Die beiden erkennen ihn und fallen
auf die Knie... Und als sie es wagen, wieder aufzublicken, bleibt von ihm nur
noch das gebrochene Brot.
Sie nehmen es und küssen es. Jeder
nimmt seinen Anteil und legt ihn, wie eine Reliquie in ein Leinentüchlein
gewickelt, auf die Brust.
Sie weinen und sagen: «Er ist es
gewesen! Und wir haben ihn nicht erkannt. Und dennoch, brannte nicht auch dir
das Herz in der Brust, als er zu uns sprach und uns die Schrift auslegte?»
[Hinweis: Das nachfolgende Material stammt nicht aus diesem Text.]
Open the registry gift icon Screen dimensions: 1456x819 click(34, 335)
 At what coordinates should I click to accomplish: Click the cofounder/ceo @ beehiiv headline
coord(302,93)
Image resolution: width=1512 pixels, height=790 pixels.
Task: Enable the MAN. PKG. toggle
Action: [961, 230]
«Ja. Und nun glaube ich ihn neu zu
sehen. Im Licht, das vom Himmel kommt. Dem Licht Gottes. Und ich sehe, daß er
der Erlöser ist.»
«Gehen wir. Ich spüre weder
Müdigkeit noch Hunger mehr. Wir wollen nach Jerusalem gehen und es seinen
Jüngern berichten.»
«Gehen wir. Oh, hätte doch mein
alter Vater diese Stunde noch erleben dürfen!»
«Sprich nicht so. Ihm war mehr
gegeben als uns. Der Geist des gerechten Kleophas sah den Sohn Gottes in den
Himmel zurückkehren ohne den Schleier, der ihn aus Erbarmen mit unserer
menschlichen Schwäche verhüllte. Gehen wir! Gehen wir! Wir werden mitten in der
Nacht ankommen. Aber wenn er es will, finden wir einen Weg, in die Stadt zu
gelangen. Er, der die Tore des Todes geöffnet hat, kann ebenso die Tore der
Stadtmauern öffnen. Gehen wir!»
Und in der purpurnen
Abenddämmerung machen sie sich eilends auf den Weg nach Jerusalem.